Northeast Ohio Opioid Settlement Money To Fund Peer Recovery Coaches
At MetroHealth Medical Center, Christopher Hall offers patients struggling with addiction something unique: common ground.
Hall is a certified peer supporter with Thrive Peer Support, an Ohio recovery organization. He’s part of a team of people at MetroHealth who have been through the rigors of addiction recovery themselves. They help patients facing addiction find treatment when it is time to leave the hospital.
“I used heroin for 15 years,” Hall said he tells patients. “I grew up with alcoholism. I know what you’re going through. And that really gets them to let their guard down and talk, and they’re usually very relieved.”
For two years at MetroHealth, Thrive’s coaches have tried to help patients find such help as outpatient care or residential treatment. The effort is funded by the county Alcohol, Drug Addiction and Mental Health Services Board.
Now, Cuyahoga County is using $3 million in opioid settlement money to place peer supporters at Cleveland Clinic and University Hospitals emergency rooms.

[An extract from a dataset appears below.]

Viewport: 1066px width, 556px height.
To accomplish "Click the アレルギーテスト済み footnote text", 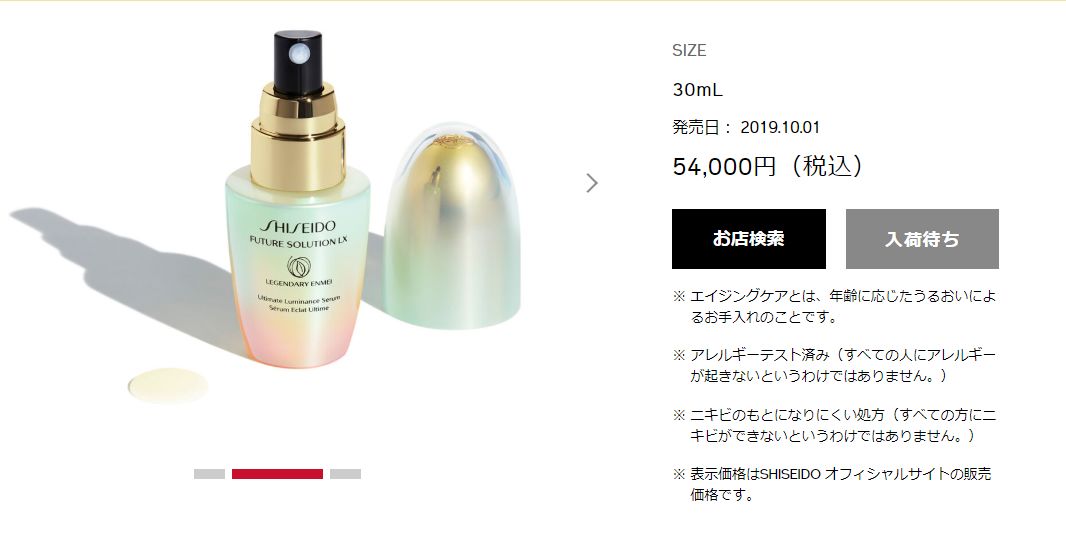I will point(835,365).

“In the emergency department, 9 times out of 10, it’s detox,” Hall said. “Depending on their insurance, we can get them in somewhere usually that day.”
In Thrive’s first year at MetroHealth, peer supporters saw 1,200 patients and connected about 30 percent with treatment, according to the company. The hospital appears happy with the results so far.
“Oh, it’s phenomenal,” said Dr. Joan Papp, who oversees opioid safety for MetroHealth.
It takes a lot of time and resources to support people in treatment, Papp said. That’s time that hospital emergency departments rarely have.
“With the help of a peer supporter, somebody there to really guide you and hold your hand, and in many cases drive you directly to treatment, that is just a world of difference,” she said.
Coaches are now working with patients throughout the hospital.
They also work in the community, building relationships with people in the midst of recovery. Patricia Withrow met her peer supporter at a local treatment center in Cleveland.
“She’s a big part of my life, actually,” Withrow said. “My day—if I don’t talk to her at least once a day, I feel incomplete.”
Withrow has been sober for 17 months. When she had a recent cancer scare, she said, her supporter talked to her kids to help reassure them. That kind of stress could push someone to relapse—but Withrow has been doing well.
“It’s taught me how to have actual relationships with people that are positive,” she said. “She taught me that. She taught me to help set boundaries.”
Withrow is referring to her peer supporter, Nicole Betzner. Betzner said she tries to remove roadblocks that stand in the way of recovery, such as by driving Withrow to appointments.
“If their home environment is toxic, or relationships, or if they have barriers with food, clothing, shelter, transportation, all of those things, kind of unraveling that,” Betzner said. “But ultimately, also, helping a person recover from different traumas and issues of life.”
Over the past five years, as the opioid crisis has deepened, peer support programs have been catching on—launching in New York City, Rhode Island, Indiana and elsewhere.
While results are still coming in, hospital peer-support programs seem to be effective, according to Dr. Elizabeth Samuels, an emergency room physician and Brown University assistant professor.
“They’ve been in that person’s shoes,” Samuels said. “They know what it’s like. They treat them like a human being. They give them respect.”
For peer recovery programs to work well, she said, a wide network of treatment options should be available in the community. That includes medication-assisted treatment and accessible overdose recovery drugs like naloxone.
“There’s very high risk of repeat overdose and overdose death following an [emergency department] visit for opioid overdose,” Samuels said. “So I think for people who are setting up these types of programs, we really see that as a crucial opportunity to connect with people.”
Cuyahoga County is trying to seize that opportunity with settlement money. Meanwhile, counties around the country are still waiting for a universal opioid deal to help bring people with addiction back from the edge of crisis.